____ 本文の一部

現在、スイス、オランダ、ベルギー、ルクセンブルクのヨーロッパ各国のほか、アメリカのニューメキシコ、カリフォルニア、ワシントン、オレゴン、モンタナ、バーモントの6つの州で安楽死が認められている。



北欧やベネルクス3国など「北の欧州」のリベラルな社会では、「個人の自由を最大限尊重し、人生は自己決定に委ねられるべきだ」というのが常識になっている。こうして売春やドラッグ(大麻)が合法化され、安楽死が容認されるようになったのだが、その流れはますます強まっている。

出典:【橘玲氏 特別寄稿】日本人の7割以上が安楽死に賛成している...

「みんなの介護」より。介護のサイトらしく尊厳死と一緒に語られています。
●安楽死ができる条件は国、さらにアメリカは州によって違いますが、認めているのはヨーロッパが多いですね。「個人の自由を最大限尊重し、人生は自己決定に委ねられるべきだ」という考えは、なんて成熟しているのだろうと思います。さらに海外で安楽死が合法へと進んでいくのは、キリスト教が自殺=罪としていることからの逃げ道で、日本で進まないのは切腹のような「恥をさらすより死」という、文化的な背景もあると分析されています。

あなたはどう考えますか?

自殺を選んでしまう理由は病苦、メンタルの病気、経済的な問題などが目立ちました。命を絶ってしまうほど苦しい思いをしながら生き続けることは、どれだけ苦しいのだろうと思います。個人的にはその人の命はその人のもの、追い詰められ、救いも得られず悲しい選択をした人を責められないし、最後の幕の引き方を選ぶ権利はあると思っています。

そして止めたい人は安易に止めないで欲しいとも思います。止めるからには、自分の生活やお金を犠牲にして本気で救う覚悟を持っているのですよね?と聞きたいです。


日本でも法整備が進み、その権利が認められれば、1人で悲しい選択をせず堂々と幕を引けるのかもしれないなあと感じました。

________

作業指示:
(a) 安楽死に関する本文では、海外で安楽死の合法化が進む理由と、日本で進まない理由がどう分析されているか。1〜3文で説明せよ。
(b) 次の(i)〜(iii)が安楽死に関する本文の内容と合うかどうかを、それぞれ「はい」か「いいえ」で答え、判断の根拠となる本文の語句をそのまま引用せよ。
(i) アメリカでは6つの州で安楽死が認められている。
(ii) 安楽死ができる条件はどの国でも同じである。
(iii) 筆者は、自殺を止めたい人に安易に止めないで欲しいと考えている。

____ 資料抜粋

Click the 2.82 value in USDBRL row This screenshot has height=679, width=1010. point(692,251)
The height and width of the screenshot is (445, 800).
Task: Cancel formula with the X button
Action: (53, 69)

________

解答:
(a) 海外で合法化が進むのは、キリスト教が自殺を罪としていることからの逃げ道だからだと分析されている。日本で進まないのは、切腹のような「恥をさらすより死」という文化的な背景もあるからだとされている。

(b)
(i) はい。「アメリカのニューメキシコ、カリフォルニア、ワシントン、オレゴン、モンタナ、バーモントの6つの州で安楽死が認められている」
(ii) いいえ。「安楽死ができる条件は国、さらにアメリカは州によって違いますが」
(iii) はい。「そして止めたい人は安易に止めないで欲しいとも思います」